Physiological phenomenon

Hypoxic pulmonary vasoconstriction (HPV), also known as the Euler–Liljestrand mechanism, is a physiological phenomenon in which small pulmonary arteries constrict in the presence of alveolar hypoxia (low oxygen levels). By redirecting blood flow from poorly-ventilated lung regions to well-ventilated lung regions, HPV is thought to be the primary mechanism underlying ventilation/perfusion matching.

The process might initially seem counterintuitive, as low oxygen levels might theoretically stimulate increased blood flow to the lungs to increase gas exchange. However, the purpose of HPV is to distribute bloodflow regionally to increase the overall efficiency of gas exchange between air and blood. While the maintenance of ventilation/perfusion ratio during regional obstruction of airflow is beneficial, HPV can be detrimental during global alveolar hypoxia which occurs with exposure to high altitude, where HPV causes a significant increase in total pulmonary vascular resistance, and pulmonary arterial pressure, potentially leading to pulmonary hypertension and pulmonary edema.

Several factors inhibit HPV including increased cardiac output, hypocapnia, hypothermia, acidosis/alkalosis, increased pulmonary vascular resistance, inhaled anesthetics, calcium channel blockers, positive end-expiratory pressure (PEEP), high-frequency ventilation (HFV), isoproterenol, nitric oxide, and vasodilators.

==Molecular mechanism==
The classical explanation of HPV involves inhibition of hypoxia-sensitive voltage-gated potassium channels in pulmonary artery smooth muscle cells leading to depolarization. This depolarization activates voltage-dependent calcium channels, which increases intracellular calcium and activates smooth muscle contractile machinery which in turn causes vasoconstriction. However, later studies have reported additional ion channels and mechanisms that contribute to HPV, such as transient receptor potential canonical 6 (TRPC6) channels, and transient receptor potential vanilloid 4 (TRPV4) channels. Recently it was proposed that hypoxia is sensed at the alveolar/capillary level, generating an electrical signal that is transduced to pulmonary arterioles through gap junctions in the pulmonary endothelium to cause HPV. This contrasts with the classical explanation of HPV which presumes that hypoxia is sensed at the pulmonary artery smooth muscle cell itself. Specialized epithelial cells (neuroepithelial bodies) that release serotonin have been suggested to contribute to hypoxic pulmonary venoconstriction.

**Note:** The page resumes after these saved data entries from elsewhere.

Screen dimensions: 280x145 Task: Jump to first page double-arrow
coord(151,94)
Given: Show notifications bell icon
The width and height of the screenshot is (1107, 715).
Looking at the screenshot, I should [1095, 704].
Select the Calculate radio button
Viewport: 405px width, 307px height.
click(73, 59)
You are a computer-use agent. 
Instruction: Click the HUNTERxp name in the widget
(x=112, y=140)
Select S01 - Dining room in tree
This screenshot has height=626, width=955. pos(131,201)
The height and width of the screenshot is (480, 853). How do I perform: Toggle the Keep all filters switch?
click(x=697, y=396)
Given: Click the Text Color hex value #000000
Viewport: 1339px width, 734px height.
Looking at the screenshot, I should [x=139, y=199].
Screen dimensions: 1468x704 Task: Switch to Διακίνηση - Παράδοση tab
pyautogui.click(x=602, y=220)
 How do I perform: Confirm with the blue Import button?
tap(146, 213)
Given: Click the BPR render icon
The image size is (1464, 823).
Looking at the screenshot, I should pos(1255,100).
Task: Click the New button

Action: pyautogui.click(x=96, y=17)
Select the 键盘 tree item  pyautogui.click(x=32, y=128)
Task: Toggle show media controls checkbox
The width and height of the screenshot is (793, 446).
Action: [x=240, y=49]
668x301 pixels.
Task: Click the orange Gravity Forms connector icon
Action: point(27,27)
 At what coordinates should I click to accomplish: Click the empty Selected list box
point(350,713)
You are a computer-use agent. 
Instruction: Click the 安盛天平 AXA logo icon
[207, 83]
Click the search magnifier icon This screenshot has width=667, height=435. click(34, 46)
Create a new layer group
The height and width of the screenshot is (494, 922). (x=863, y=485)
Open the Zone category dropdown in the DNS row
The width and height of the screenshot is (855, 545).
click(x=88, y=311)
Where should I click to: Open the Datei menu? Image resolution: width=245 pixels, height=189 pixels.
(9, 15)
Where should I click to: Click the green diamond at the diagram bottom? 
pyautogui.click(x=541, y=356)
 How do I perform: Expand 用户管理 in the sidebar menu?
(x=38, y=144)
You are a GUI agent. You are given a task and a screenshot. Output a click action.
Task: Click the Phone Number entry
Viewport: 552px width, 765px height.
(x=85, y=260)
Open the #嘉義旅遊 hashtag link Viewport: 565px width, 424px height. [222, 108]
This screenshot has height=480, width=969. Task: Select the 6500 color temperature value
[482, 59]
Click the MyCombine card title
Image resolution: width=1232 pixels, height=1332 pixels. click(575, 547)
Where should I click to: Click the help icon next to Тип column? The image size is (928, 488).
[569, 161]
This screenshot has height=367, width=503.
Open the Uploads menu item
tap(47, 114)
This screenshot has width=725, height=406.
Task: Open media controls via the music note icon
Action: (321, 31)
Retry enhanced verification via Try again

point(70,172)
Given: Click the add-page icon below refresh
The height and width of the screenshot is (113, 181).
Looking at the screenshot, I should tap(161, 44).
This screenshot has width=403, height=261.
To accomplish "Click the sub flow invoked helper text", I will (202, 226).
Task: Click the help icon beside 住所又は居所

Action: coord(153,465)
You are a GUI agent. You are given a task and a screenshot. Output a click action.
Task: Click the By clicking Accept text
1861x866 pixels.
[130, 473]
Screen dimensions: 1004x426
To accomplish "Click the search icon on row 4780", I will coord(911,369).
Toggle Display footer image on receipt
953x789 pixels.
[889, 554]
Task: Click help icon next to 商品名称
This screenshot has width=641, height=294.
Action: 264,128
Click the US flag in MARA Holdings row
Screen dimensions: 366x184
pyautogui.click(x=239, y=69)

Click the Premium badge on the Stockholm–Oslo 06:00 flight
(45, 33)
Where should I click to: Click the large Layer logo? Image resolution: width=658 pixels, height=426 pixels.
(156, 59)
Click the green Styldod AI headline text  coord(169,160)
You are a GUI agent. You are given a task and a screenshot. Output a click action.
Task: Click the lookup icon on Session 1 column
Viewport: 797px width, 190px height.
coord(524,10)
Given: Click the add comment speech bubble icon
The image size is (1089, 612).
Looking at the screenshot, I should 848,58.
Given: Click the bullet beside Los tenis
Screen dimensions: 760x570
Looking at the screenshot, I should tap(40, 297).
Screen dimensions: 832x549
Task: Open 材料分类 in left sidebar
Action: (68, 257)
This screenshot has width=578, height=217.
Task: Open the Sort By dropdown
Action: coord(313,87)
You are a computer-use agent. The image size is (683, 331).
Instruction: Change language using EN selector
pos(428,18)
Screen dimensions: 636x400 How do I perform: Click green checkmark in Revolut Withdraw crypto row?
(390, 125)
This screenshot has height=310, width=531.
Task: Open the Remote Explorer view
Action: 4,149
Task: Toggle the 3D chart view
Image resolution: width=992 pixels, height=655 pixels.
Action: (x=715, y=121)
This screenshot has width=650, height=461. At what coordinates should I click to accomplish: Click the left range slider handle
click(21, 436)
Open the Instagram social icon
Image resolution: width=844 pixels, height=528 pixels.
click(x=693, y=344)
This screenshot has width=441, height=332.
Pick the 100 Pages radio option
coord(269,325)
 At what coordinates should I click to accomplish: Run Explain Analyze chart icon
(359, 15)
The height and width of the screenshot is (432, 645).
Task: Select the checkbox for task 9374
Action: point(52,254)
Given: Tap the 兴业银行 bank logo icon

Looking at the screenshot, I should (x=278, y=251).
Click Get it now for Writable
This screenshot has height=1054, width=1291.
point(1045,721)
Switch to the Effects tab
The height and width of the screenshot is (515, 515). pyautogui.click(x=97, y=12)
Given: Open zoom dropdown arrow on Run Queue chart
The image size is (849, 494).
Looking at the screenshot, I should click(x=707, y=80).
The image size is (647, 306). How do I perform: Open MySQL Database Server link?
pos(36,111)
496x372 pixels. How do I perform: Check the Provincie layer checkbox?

==High altitude pulmonary edema==

High-altitude mountaineering can induce pulmonary hypoxia due to decreased atmospheric pressure. This hypoxia causes vasoconstriction that ultimately leads to high altitude pulmonary edema (HAPE). For this reason, some climbers carry supplemental oxygen to prevent hypoxia, edema, and HAPE. The standard drug treatment of dexamethasone does not alter the hypoxia or the consequent vasoconstriction, but stimulates fluid reabsorption in the lungs to reverse the edema. Additionally, several studies on native populations remaining at high altitudes have demonstrated to varying degrees the blunting of the HPV response.